Thermal ellipsoid plot⁷⁰ of μ-O[ReO(sal₂ibn)]₂ (2) with 50% probability ellipsoids (CCDC 933551). Hydrogens and solvent molecules are omitted for clarity.

The ¹H NMR spectra for complexes 4 and 5 are much more complexdue to the paramagnetic Re center. The ¹H NMR spectra exhibited sharp peaks with no evident peak broadening due to paramagnetism as observed in the literature,^38–44 but each complex had distinctly different chemical shifts for the protons on the Schiff base ligand. For example, the aromatic protons from the ligand in complex 4 range from 3 to 11 ppm, whereas the same protons for complex 5 range from −21 to 27 ppm. As observed in the literature, ¹H NMR shifts for paramagnetic Re(III) complexes are unpredictable.^{20, 45, 46} Two dimensional NMR techniques were used to help assign the protons to the appropriate chemical shifts. The ¹³C NMR spectrum displayed only minor shifts for compounds 4 and 5 relative to the diamagnetic complexes. Additionally, the NMR spectra of 5 demonstrates that some paramagnetic Re(IV) (d³) complexes allow characterization by ¹H- and ¹³C-NMR although few are reported.

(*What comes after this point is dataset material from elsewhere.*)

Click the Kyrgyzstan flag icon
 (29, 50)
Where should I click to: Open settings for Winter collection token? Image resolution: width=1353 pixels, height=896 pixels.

Initially, the NMR studies of compound 5 showed that the sample was not “clean” and another species was present. Purification on a second silica gel column pre-equilibrated with CH₂Cl₂ slowly eluted a faint green band, which was determined to be trans-[Re^IV(NCS)₄(PPh₃)₂], analogous to Re(IV) phosphine halogen complexes of the type trans-[ReX₄(PR₃)₂].^47–49 Compound 5 was then displaced with CH₃CN:CH₂Cl₂ (1:9) as a purple band and determined to be pure by NMR and ESI-MS studies.

Electrochemistry

The various Re Schiff base complexes were evaluated electrochemically by cyclic voltammetry. All of the complexes showed chemically, but not electrochemically, reversible couples (Table 2) under the conditions used. The five complexes were initially evaluated with a window of +1.00 to −2.00 V. No reversible couples were observed in the positive region for any of the complexes. However, a single anodic signal was observed in the positive region for compounds 3, 4, and 5. This signal could be attributed to an impurity or an irreversible oxidation of the compound itself. In the cathodic region of the CV, the complexes showed redox couples with cathodic-anodic peak separations of 0.160 to 0.230 V rather than the 0.059 V expected for Nernstian behavior. The three Re(V) complexes (1, 2, and 3) all exhibited Re(V) to Re(IV) reduction waves at about −0.63 V (Table 2), which were chemically reversible; however scanning beyond the Re(V)/Re(IV) reduction wave resulted in irreversible behaviour. Bottomley et al. reported reduction waves for monomeric and dimeric Re(V) Schiff base complexes however the solvent (1,2-dichloroethane) and electrode (SCE) were different; they observed irreversibility suggestive of chemical reactions following reduction.¹⁶ We cannot directly compare our values to their reduction potentials since the electrochemical systems were quite different, however they appear to be in the same region (near −0.6 V). Additionally they observed oxidation waves, which would have been outside of our redox window.¹⁶ The Re(III) complex (4) and Re(IV) dimer (5) exhibited chemical reversibility regardless of scan window with reduction waves at about −0.6 V. The repetitive cyclic voltammograms (CV) of compounds 4 and 5 are shown in Figures 1 and 2, respectively. The electrochemical potentials are significantly more negative than those observed for other Re and Tc III/II and IV/III couples.^{12, 16, 20, 50, 51}

Table 2.

E°’ Values^a,^b,^c

Complex	Redox Couple	E°’ (vs. SHE)	Δ (in V)
cis-[ReOCl(sal2ibn)]	V/IV	−0.630 V	0.162
trans-[μ-O(ReO(sal2ibn))2]	V/IV	−0.627 V	0.210
cis-[ReO(NCS)(sal2ibn)]	V/IV	−0.635 V	0.183
trans-[Re(NCS)(PPh3)(sal2ibn)]	III/II	−0.613 V	0.175
trans-[μ-O(Re(NCS)(sal2ibn))2]	IV/III	−0.5965	0.230

^aConditions: cyclic voltammetry in acetonitrile, 0.1 M TEAP; glassy carbon working electrode; Ag/AgCl reference electrode; Pt counter electrode; scan rate of 100 mV/s.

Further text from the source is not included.